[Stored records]
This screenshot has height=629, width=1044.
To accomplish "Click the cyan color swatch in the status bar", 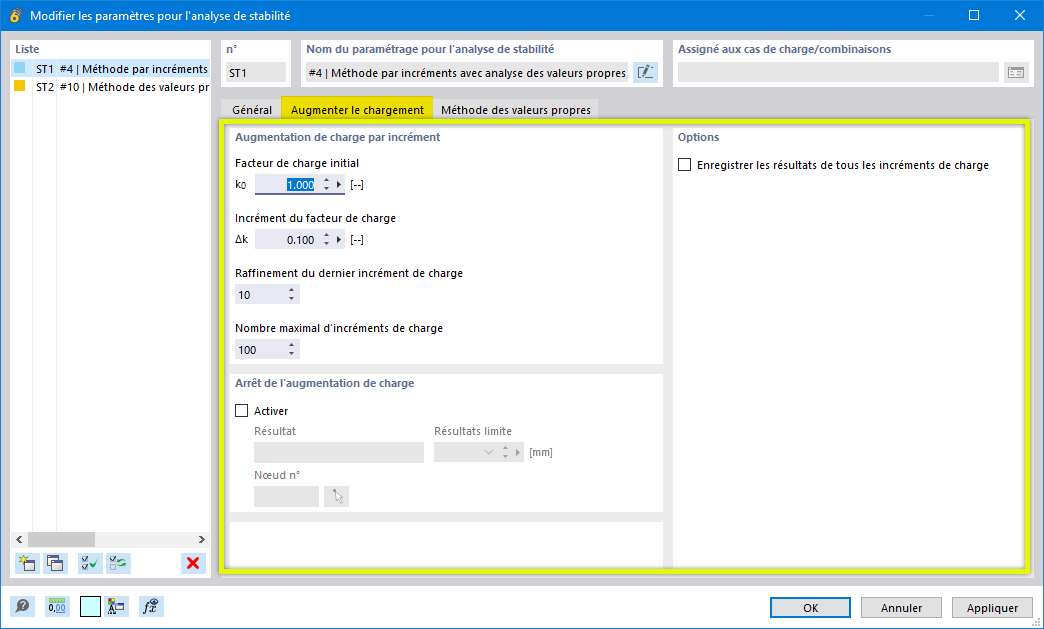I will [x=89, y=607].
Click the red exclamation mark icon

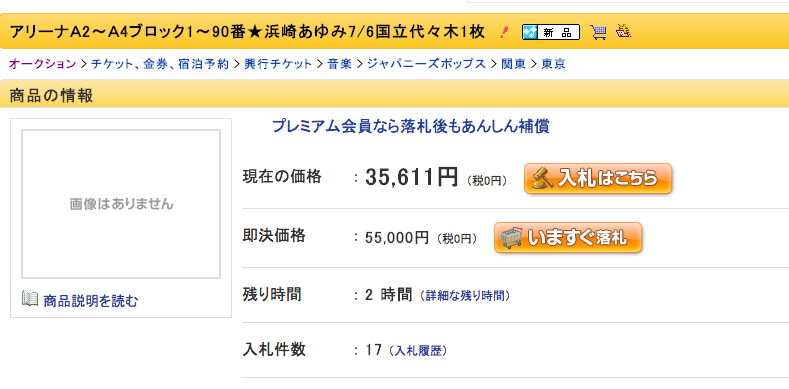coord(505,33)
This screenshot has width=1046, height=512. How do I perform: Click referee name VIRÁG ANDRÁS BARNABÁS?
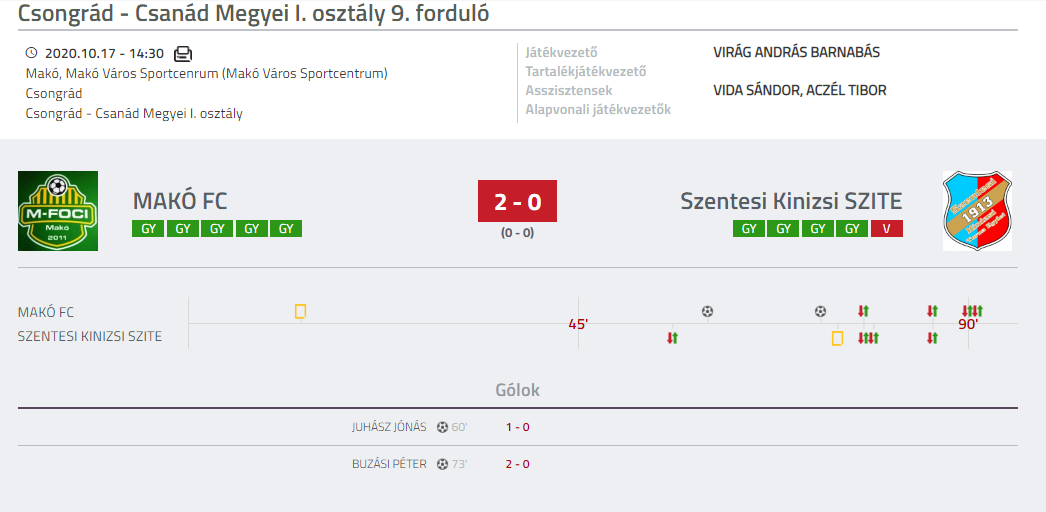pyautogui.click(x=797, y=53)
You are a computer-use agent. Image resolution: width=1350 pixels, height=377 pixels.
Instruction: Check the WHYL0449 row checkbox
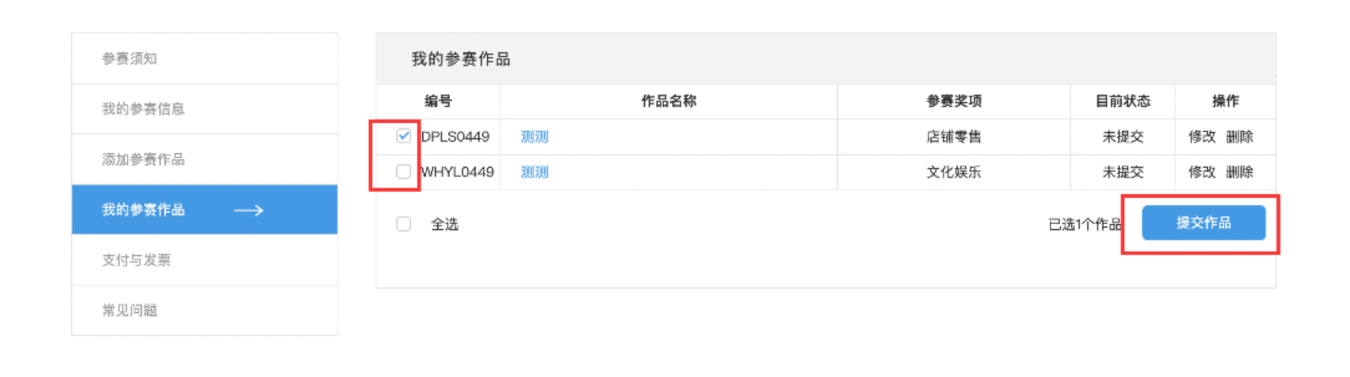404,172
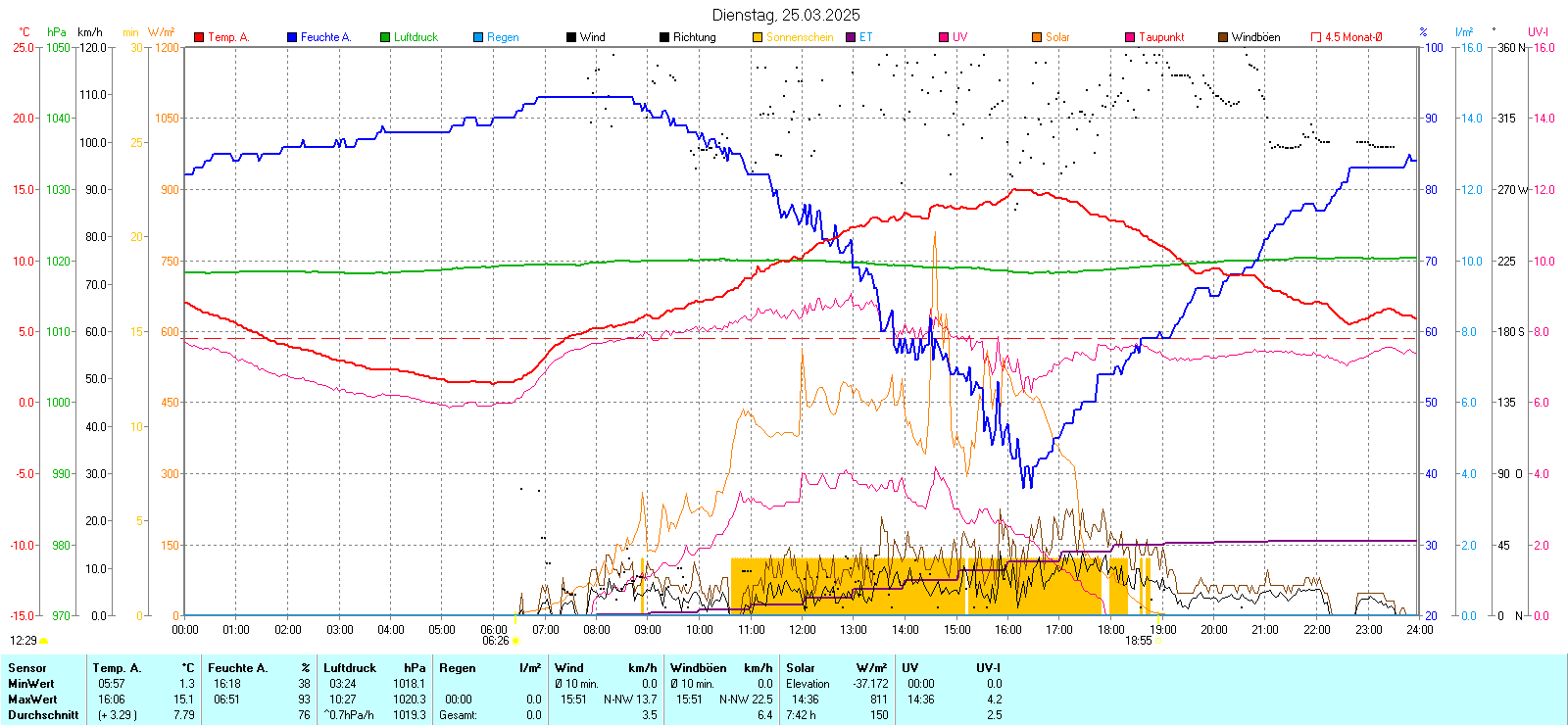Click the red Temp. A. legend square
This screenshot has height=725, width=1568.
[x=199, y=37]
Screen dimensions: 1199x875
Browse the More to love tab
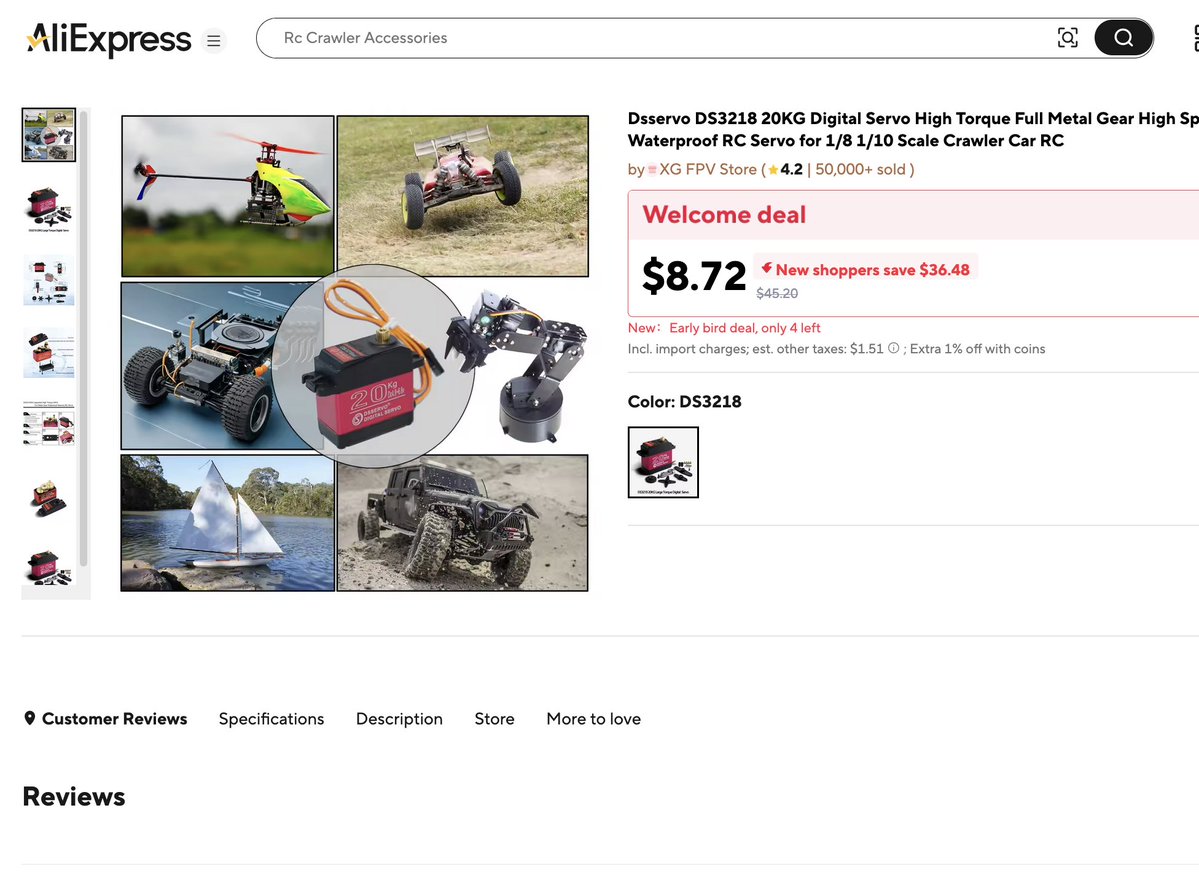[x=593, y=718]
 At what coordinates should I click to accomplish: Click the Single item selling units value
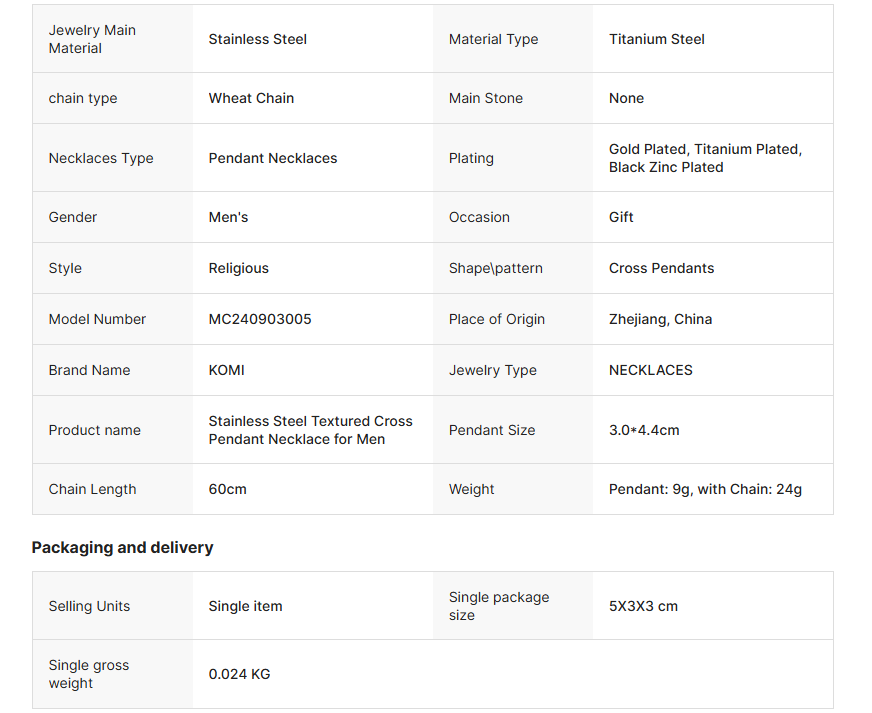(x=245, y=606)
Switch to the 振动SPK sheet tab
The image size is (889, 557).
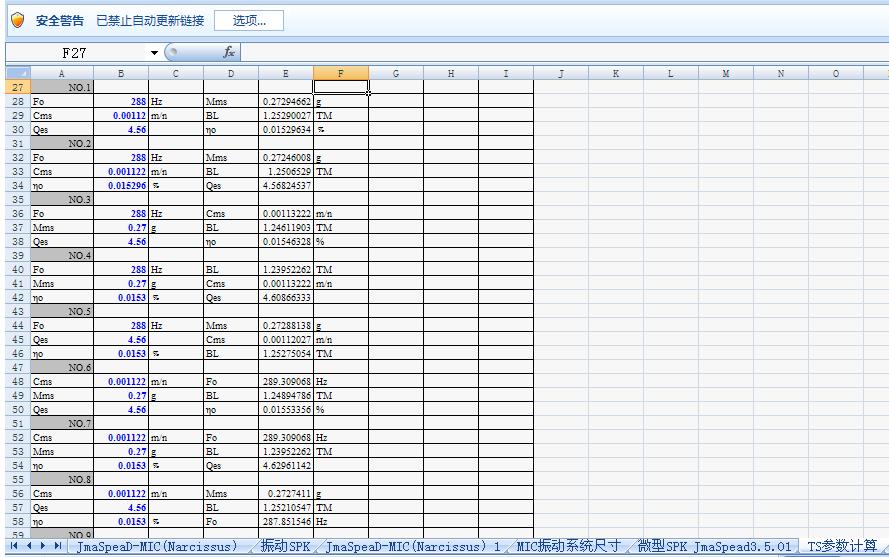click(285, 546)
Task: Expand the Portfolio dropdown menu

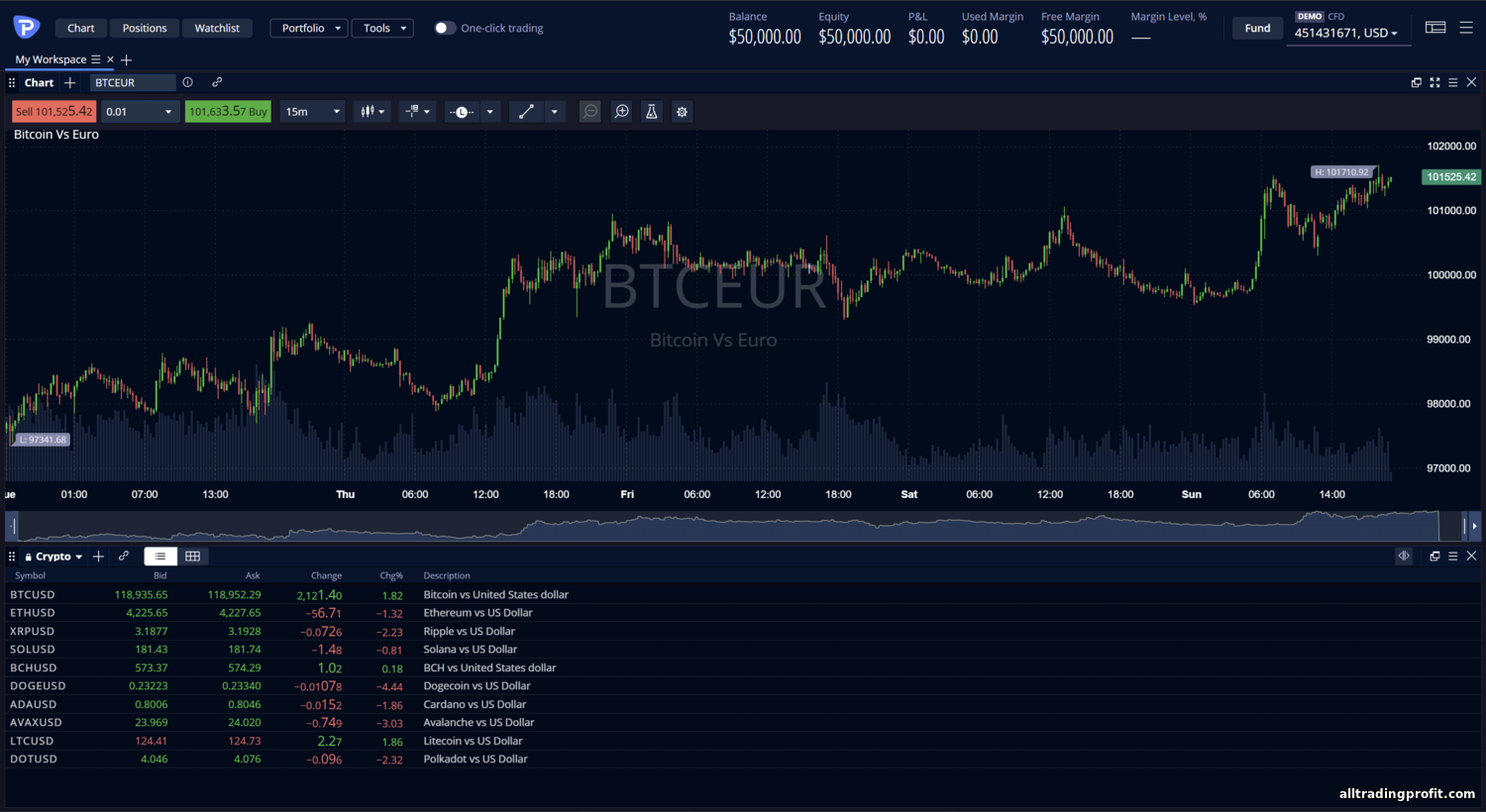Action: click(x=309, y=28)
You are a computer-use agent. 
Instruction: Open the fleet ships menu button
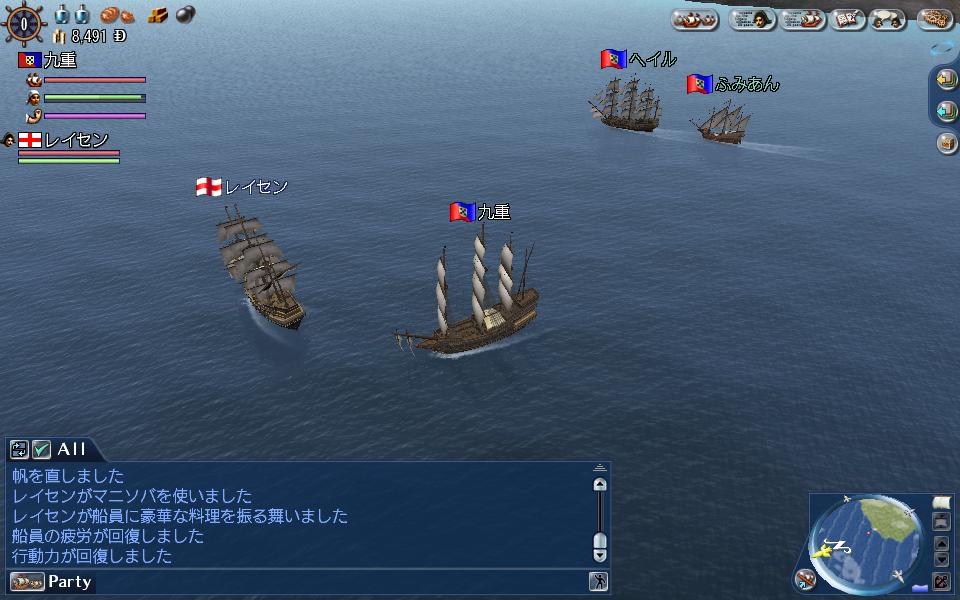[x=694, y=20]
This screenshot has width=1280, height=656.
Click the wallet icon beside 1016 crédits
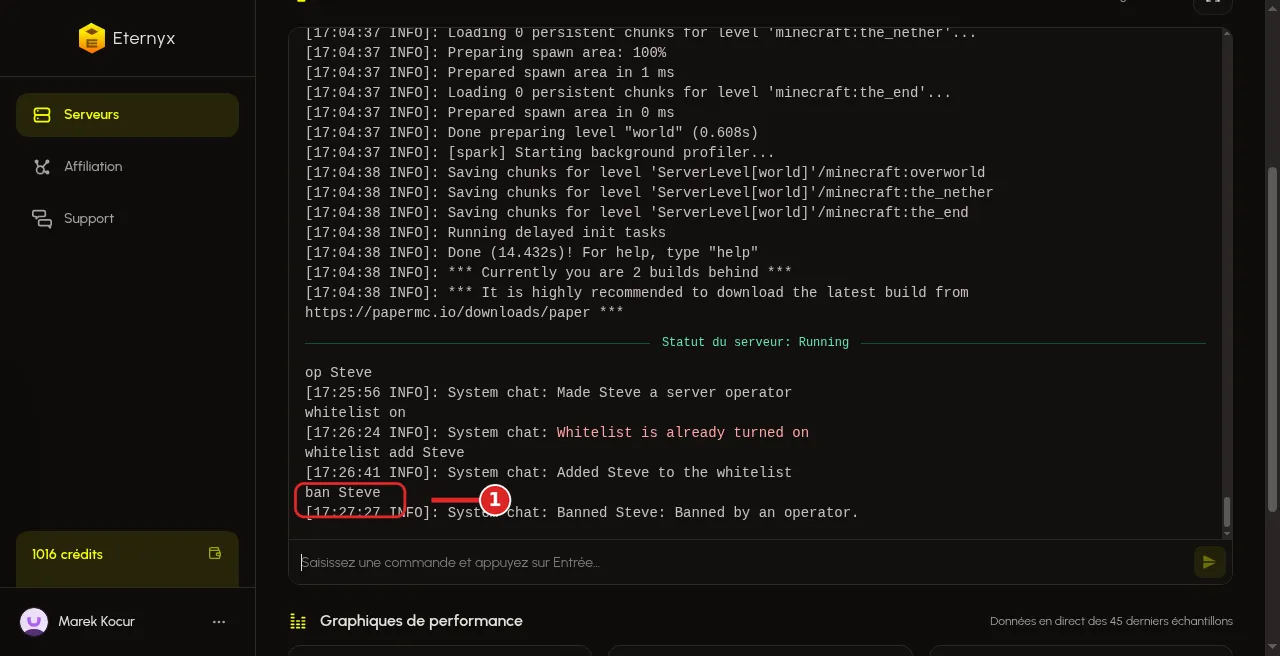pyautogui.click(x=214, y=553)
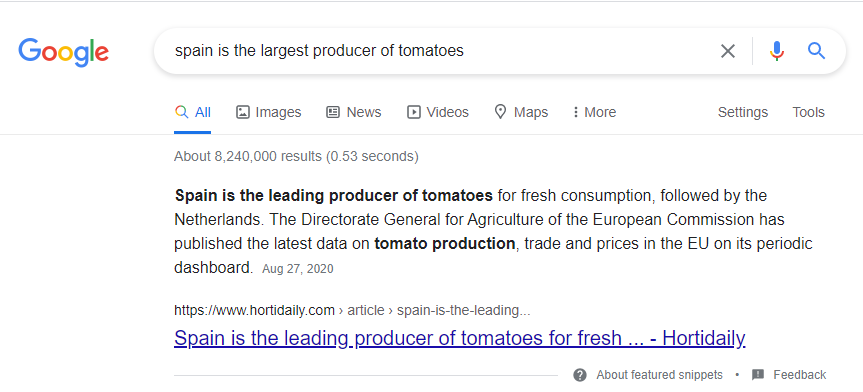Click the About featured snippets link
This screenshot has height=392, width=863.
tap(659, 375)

» Problem to solve
The answer must be an exact copy of the lines from the one containing "Switch to the 振动SPK sheet tab" through the last line of the records, and nothing else. Pictures do not belong in it.

» Exercise output
Switch to the 振动SPK sheet tab
The image size is (889, 557).
click(285, 546)
Task: Expand the Portfolio dropdown menu

Action: click(x=309, y=28)
You are a computer-use agent. 
Instruction: Open the fleet ships menu button
[x=694, y=20]
This screenshot has width=1280, height=656.
Click the wallet icon beside 1016 crédits
pyautogui.click(x=214, y=553)
Click the About featured snippets link
This screenshot has height=392, width=863.
tap(659, 375)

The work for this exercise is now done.